Convergence and quasi-optimality of adaptive finite element methods for harmonic forms

TL;DR

This paper proves that adaptive finite element methods reliably converge and achieve optimal rates when computing harmonic forms, regardless of the initial mesh quality, which is a significant advancement in numerical analysis for related fields.

Contribution

It establishes the convergence and quasi-optimality of AFEM for harmonic forms, even from coarse initial meshes, contrasting with prior results requiring fine initial meshes.

Findings

AFEM is contractive for harmonic forms

Achieves optimal convergence rates from any initial mesh

Contrasts with elliptic eigenvalue problem results

Abstract

Numerical computation of harmonic forms (typically called harmonic fields in three space dimensions) arises in various areas, including computer graphics and computational electromagnetics.

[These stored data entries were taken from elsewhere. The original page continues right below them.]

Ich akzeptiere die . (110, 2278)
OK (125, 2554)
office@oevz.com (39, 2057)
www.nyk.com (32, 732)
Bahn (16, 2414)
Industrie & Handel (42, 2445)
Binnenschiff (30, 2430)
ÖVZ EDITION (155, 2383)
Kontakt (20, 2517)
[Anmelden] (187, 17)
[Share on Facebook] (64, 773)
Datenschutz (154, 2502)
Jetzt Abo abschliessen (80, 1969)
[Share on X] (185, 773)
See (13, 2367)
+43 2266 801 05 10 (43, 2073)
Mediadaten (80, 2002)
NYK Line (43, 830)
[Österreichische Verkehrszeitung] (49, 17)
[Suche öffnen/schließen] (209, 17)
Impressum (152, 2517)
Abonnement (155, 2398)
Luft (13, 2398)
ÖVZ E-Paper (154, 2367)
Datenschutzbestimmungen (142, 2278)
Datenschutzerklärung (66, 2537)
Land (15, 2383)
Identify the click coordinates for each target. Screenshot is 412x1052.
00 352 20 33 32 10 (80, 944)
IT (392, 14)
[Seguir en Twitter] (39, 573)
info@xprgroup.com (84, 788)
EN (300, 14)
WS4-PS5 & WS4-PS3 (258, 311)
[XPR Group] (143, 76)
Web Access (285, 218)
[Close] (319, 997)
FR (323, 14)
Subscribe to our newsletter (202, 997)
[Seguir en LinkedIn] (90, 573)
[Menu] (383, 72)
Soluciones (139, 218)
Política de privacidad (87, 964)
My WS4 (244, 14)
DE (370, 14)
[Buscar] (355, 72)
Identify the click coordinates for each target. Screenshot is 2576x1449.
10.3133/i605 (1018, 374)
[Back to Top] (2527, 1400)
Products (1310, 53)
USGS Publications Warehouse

The finite element exterior calculus framework also relies extensively on accurate computation of harmonic forms. In this work we study the convergence properties of adaptive finite element methods (AFEM) for computing harmonic forms. We show that a properly defined AFEM is contractive and achieves optimal convergence rate beginning from any initial conforming mesh. This result is contrasted with related AFEM convergence results for elliptic eigenvalue problems, where the initial mesh must be sufficiently fine in order for AFEM to achieve any provable convergence rate.